On Fri 2021-01-15 14:03:33, Alexander Potapenko wrote:
> With the introduction of various production error-detection tools, such as
> MTE-based KASAN and KFENCE, the need arises to efficiently notify the
> userspace OS components about kernel errors. Currently, no facility exists
> to notify userspace about a kernel error from such bug-detection tools.
> The problem is obviously not restricted to the above bug detection tools,
> and applies to any error reporting mechanism that does not panic the
> kernel; this series, however, will only add support for KASAN and KFENCE
> reporting.
> 
> +++ b/lib/error_report_notify.c
> +/*
> + * Trace hook for the error_report_start event. In an unlikely case of another
> + * task already printing a report bail out, otherwise save the current pid
> + * together with in_task() return value.

This is not reliable. Some events might get lost.

> + * Because reporting code can be called from low-level routines (e.g. locking
> + * primitives or allocator guts), report recording is implemented using a
> + * seqlock lock-free algorithm.
> + */
> +static void probe_report_start(void *ignore, enum error_detector detector,
> +			       unsigned long id)
> +{
> +	/*
> +	 * Acquire the writer lock. Any racing probe_report_start will not
> +	 * record anything. Pairs with the release in probe_report_end().
> +	 */
> +	if (atomic_cmpxchg_acquire(&current_pid, -1, get_encoded_pid()) != -1)
> +		return;
> +	current_pos = 0;
> +	truncated = false;
> +}
> +
> +/*
> + * Trace hook for the error_report_end event. If an event from the mismatching
> + * error_report_start is received, it is ignored.
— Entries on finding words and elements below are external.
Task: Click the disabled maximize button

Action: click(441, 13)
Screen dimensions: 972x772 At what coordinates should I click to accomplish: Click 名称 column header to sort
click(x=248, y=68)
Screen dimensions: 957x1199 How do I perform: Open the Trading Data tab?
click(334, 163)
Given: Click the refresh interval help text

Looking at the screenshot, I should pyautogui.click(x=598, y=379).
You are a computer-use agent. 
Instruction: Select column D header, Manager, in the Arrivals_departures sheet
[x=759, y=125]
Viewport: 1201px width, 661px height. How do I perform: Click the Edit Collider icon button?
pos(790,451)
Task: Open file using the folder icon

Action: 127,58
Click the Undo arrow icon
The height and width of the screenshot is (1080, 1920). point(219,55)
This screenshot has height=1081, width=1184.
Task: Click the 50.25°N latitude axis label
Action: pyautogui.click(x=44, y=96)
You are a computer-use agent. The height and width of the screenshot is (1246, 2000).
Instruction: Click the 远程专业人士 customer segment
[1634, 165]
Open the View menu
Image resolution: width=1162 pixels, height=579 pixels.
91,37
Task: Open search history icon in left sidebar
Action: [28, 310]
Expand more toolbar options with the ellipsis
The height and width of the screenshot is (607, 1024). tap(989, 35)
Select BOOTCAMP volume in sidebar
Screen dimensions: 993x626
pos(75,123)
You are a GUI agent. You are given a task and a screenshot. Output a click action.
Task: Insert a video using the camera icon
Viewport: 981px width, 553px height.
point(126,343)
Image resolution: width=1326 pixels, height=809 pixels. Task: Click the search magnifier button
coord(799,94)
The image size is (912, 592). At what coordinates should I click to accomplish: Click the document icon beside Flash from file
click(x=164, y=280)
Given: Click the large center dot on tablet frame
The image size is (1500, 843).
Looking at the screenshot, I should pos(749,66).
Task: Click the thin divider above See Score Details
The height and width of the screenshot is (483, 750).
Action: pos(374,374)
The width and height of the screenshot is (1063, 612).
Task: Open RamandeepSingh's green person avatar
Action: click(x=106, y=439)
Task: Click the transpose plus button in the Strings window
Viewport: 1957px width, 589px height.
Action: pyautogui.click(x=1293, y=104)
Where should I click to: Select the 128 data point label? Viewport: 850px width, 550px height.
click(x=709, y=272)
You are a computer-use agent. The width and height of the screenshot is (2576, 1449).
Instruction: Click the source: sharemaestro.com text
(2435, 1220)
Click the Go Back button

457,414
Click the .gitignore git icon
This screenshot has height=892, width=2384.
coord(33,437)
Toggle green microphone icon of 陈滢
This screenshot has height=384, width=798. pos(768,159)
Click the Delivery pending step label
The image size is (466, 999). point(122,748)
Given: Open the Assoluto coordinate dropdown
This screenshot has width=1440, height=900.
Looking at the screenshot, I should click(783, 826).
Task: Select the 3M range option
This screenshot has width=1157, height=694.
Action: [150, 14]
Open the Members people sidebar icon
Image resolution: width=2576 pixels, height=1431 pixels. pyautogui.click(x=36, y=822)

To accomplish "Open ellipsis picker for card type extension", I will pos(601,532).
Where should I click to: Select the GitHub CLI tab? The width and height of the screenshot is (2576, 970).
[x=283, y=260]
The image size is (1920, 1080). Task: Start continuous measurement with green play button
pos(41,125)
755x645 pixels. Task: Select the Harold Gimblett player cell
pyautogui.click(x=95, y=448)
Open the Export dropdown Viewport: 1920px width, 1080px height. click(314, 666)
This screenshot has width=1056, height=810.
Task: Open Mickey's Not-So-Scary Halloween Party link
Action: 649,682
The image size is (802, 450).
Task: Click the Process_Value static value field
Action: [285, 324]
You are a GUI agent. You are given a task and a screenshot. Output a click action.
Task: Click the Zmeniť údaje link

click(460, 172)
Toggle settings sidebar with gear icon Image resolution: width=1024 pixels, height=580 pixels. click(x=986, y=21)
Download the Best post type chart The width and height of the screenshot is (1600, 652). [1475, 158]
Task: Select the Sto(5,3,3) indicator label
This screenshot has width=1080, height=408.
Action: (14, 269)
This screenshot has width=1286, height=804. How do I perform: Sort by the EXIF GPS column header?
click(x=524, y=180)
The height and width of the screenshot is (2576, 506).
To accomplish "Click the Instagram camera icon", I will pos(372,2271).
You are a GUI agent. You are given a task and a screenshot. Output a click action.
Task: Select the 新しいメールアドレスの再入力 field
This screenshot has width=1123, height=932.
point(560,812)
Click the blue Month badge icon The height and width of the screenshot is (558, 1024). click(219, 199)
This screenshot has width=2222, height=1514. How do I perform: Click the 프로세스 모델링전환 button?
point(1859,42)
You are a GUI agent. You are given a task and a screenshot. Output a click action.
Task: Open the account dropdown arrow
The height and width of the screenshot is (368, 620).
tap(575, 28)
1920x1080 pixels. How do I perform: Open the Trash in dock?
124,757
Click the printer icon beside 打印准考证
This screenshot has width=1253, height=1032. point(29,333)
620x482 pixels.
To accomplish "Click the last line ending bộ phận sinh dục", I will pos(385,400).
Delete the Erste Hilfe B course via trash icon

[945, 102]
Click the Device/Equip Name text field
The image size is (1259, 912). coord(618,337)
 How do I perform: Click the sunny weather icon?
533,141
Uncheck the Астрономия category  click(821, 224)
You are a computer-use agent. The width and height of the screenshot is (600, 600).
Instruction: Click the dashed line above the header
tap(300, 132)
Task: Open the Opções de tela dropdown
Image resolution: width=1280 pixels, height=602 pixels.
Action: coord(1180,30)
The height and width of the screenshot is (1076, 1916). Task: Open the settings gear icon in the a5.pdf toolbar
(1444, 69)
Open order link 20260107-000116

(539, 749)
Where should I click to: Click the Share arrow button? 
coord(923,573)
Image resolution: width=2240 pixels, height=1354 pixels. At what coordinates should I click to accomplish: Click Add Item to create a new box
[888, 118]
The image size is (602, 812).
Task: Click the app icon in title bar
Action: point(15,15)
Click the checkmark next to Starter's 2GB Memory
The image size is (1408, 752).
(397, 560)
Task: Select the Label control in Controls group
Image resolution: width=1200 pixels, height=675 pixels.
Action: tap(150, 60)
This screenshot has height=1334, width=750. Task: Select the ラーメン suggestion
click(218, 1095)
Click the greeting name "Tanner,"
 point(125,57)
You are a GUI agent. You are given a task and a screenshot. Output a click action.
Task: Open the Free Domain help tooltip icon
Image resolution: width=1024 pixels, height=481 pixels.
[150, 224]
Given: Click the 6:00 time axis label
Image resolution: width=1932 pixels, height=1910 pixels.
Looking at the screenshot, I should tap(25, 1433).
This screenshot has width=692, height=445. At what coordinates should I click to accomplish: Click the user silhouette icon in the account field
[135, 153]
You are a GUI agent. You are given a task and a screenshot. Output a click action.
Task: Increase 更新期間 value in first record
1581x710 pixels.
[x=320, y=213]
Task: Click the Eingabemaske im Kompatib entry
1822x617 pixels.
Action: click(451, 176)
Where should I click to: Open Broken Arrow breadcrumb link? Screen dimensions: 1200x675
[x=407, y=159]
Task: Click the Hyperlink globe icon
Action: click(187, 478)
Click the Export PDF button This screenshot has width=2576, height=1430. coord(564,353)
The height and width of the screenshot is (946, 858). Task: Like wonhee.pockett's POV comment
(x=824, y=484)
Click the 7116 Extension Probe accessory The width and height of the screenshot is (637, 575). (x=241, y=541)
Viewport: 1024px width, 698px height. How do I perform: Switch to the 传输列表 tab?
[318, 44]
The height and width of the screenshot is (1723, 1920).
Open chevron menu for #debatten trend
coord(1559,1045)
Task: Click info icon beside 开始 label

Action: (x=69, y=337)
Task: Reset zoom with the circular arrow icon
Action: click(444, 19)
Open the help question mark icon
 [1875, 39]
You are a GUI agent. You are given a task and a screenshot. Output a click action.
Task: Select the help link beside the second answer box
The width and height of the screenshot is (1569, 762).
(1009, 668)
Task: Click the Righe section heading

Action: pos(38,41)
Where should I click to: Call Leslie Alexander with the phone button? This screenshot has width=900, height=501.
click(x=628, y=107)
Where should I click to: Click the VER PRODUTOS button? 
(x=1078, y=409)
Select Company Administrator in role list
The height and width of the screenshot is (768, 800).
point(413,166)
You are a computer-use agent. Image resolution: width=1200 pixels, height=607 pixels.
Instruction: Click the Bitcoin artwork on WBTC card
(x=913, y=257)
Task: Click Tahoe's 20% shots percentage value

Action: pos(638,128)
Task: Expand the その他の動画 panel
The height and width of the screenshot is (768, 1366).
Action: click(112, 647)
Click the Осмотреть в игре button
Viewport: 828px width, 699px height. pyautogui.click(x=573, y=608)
Otherwise, null-terminate the
> + * buffer, increase the report count (effectively releasing the report to
> + * last_report_show() and schedule a notification about a new report.
> + */
> +static void probe_report_end(void *ignore, enum error_detector detector,
> +			     unsigned long id)
> +{
> +	pid_t pid = atomic_read(&current_pid);
> +	int idx;
> +
> +	if (pid != get_encoded_pid())
> +		return;
> +
> +	idx = (atomic_read(&num_reports) + 1) % 2;
> +	if (current_pos == BUF_SIZE)
> +		report_buffer[idx][current_pos - 1] = 0;
> +	else
> +		report_buffer[idx][current_pos] = 0;
> +
> +	/* Pairs with acquire in last_report_show(). */
> +	atomic_inc_return_release(&num_reports);
> +	schedule_delayed_work(&reporting_done, 0);

Why delayed work when it gets queued immediately?

> +	/*
> +	 * Release the writer lock. Pairs with the acquire in
> +	 * probe_report_start().
> +	 */
> +	atomic_set_release(&current_pid, -1);
> +}
> +
> +/*
> + * Skip one or two leading pair of brackets containing the log timestamp and
> + * the task/CPU ID, plus the leading space, from the report line, e.g.:
> + *   [    0.698431][    T7] BUG: KFENCE: use-after-free ...
> + * becomes:
> + *   BUG: KFENCE: use-after-free ...
> + *
> + * Report size is only 4K, and this boilerplate can easily account for half of
> + * that amount.
> + */
> +static void skip_extra_info(const char **buf, size_t *len)
> +{
> +	int num_brackets = IS_ENABLED(CONFIG_PRINTK_TIME) +
> +			   IS_ENABLED(CONFIG_PRINTK_CALLER);

The timestamp can be disabled also at runtime by
/sys/module/printk/parameters/time

> +	const char *found;
> +
> +	if (!buf || !len)
> +		return;
> +
> +	while (num_brackets--) {
> +		if (!*len || *buf[0] != '[')
> +			return;
> +		found = strnchr(*buf, *len, ']');
> +		if (!found)
> +			return;
> +		*len -= found - *buf + 1;
> +		*buf = found + 1;
> +	}
> +	if (*len && *buf[0] == ' ') {
> +		++*buf;
> +		--*len;
> +	}
> +}
> +
> +/*
> + * Trace hook for the console event. If a line comes from a task/CPU that did
> + * not send the error_report_start event, that line is ignored. Otherwise, it
> + * is stored in the report_buffer[(num_reports + 1) % 2].
> + *
> + * To save space, the leading timestamps and (when enabled) CPU/task info is
> + * stripped away. The buffer may contain newlines, so this procedure is
> + * repeated for every line.

IMHO, removing the timestamp is a bad idea. It will complicate
matching the message with other events.

I am afraid that some reports would get shrunken anyway.
I suggest to use some lockless ringbuffer to store these
messages. Either ftrace or printk one.

But the biggest problem would be that console might be called
asynchronously from another process. The messages might get
lost in the meantime.

There are many other more reliable solutions:

Either add hook into vprintk_store() and make another copy of the
message into your buffer. But there will still be the problem
that you could not store more reports in parallel. So, it won't
be reliable anyway.

Or add a hook into /dev/kmsg interface. It allows to read any
stored message immediately and quickly. Well, you would need
to have your own reader of this interface.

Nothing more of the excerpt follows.